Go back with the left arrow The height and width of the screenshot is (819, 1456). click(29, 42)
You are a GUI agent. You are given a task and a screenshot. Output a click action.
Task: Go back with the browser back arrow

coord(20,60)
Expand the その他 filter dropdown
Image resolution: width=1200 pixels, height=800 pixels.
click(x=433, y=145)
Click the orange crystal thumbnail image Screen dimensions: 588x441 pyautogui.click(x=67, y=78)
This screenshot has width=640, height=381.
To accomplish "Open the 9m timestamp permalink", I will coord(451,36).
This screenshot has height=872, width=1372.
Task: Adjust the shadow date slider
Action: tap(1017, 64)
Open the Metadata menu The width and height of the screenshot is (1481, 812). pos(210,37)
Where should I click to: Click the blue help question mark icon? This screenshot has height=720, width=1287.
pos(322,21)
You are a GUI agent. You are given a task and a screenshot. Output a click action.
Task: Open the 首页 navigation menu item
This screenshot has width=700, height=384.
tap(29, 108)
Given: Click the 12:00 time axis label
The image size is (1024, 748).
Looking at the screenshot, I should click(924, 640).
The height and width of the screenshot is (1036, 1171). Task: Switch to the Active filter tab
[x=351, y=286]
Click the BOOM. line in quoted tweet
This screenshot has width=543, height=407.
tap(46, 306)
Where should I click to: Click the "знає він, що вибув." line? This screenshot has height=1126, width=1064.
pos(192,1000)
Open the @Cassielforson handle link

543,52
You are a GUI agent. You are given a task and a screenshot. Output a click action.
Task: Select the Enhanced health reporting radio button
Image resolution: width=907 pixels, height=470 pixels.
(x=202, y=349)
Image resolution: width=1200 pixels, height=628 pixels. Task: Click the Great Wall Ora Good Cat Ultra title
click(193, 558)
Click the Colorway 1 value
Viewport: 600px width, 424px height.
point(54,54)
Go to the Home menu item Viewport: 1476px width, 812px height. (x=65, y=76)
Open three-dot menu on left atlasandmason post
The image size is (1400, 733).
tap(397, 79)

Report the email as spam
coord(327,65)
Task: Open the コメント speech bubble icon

=======

→ TASK TO CARRY OUT
Arrange every line of the data above as a Markdown table with two columns, Row and Line, where Row holds a running number and Line holds the line itself. Leave out blank lines.

→ WORKED SOLUTION
| Row | Line |
|---|---|
| 1 | Go back with the left arrow The height and width of the screenshot is (819, 1456). click(29, 42) |
| 2 | You are a GUI agent. You are given a task and a screenshot. Output a click action. |
| 3 | Task: Go back with the browser back arrow |
| 4 | coord(20,60) |
| 5 | Expand the その他 filter dropdown |
| 6 | Image resolution: width=1200 pixels, height=800 pixels. |
| 7 | click(x=433, y=145) |
| 8 | Click the orange crystal thumbnail image Screen dimensions: 588x441 pyautogui.click(x=67, y=78) |
| 9 | This screenshot has width=640, height=381. |
| 10 | To accomplish "Open the 9m timestamp permalink", I will coord(451,36). |
| 11 | This screenshot has height=872, width=1372. |
| 12 | Task: Adjust the shadow date slider |
| 13 | Action: tap(1017, 64) |
| 14 | Open the Metadata menu The width and height of the screenshot is (1481, 812). pos(210,37) |
| 15 | Where should I click to: Click the blue help question mark icon? This screenshot has height=720, width=1287. |
| 16 | pos(322,21) |
| 17 | You are a GUI agent. You are given a task and a screenshot. Output a click action. |
| 18 | Task: Open the 首页 navigation menu item |
| 19 | This screenshot has width=700, height=384. |
| 20 | tap(29, 108) |
| 21 | Given: Click the 12:00 time axis label |
| 22 | The image size is (1024, 748). |
| 23 | Looking at the screenshot, I should click(924, 640). |
| 24 | The height and width of the screenshot is (1036, 1171). Task: Switch to the Active filter tab |
| 25 | [x=351, y=286] |
| 26 | Click the BOOM. line in quoted tweet |
| 27 | This screenshot has width=543, height=407. |
| 28 | tap(46, 306) |
| 29 | Where should I click to: Click the "знає він, що вибув." line? This screenshot has height=1126, width=1064. |
| 30 | pos(192,1000) |
| 31 | Open the @Cassielforson handle link |
| 32 | 543,52 |
| 33 | You are a GUI agent. You are given a task and a screenshot. Output a click action. |
| 34 | Task: Select the Enhanced health reporting radio button |
| 35 | Image resolution: width=907 pixels, height=470 pixels. |
| 36 | (x=202, y=349) |
| 37 | Image resolution: width=1200 pixels, height=628 pixels. Task: Click the Great Wall Ora Good Cat Ultra title |
| 38 | click(193, 558) |
| 39 | Click the Colorway 1 value |
| 40 | Viewport: 600px width, 424px height. |
| 41 | point(54,54) |
| 42 | Go to the Home menu item Viewport: 1476px width, 812px height. (x=65, y=76) |
| 43 | Open three-dot menu on left atlasandmason post |
| 44 | The image size is (1400, 733). |
| 45 | tap(397, 79) |
| 46 | Report the email as spam |
| 47 | coord(327,65) |
| 48 | Task: Open the コメント speech bubble icon |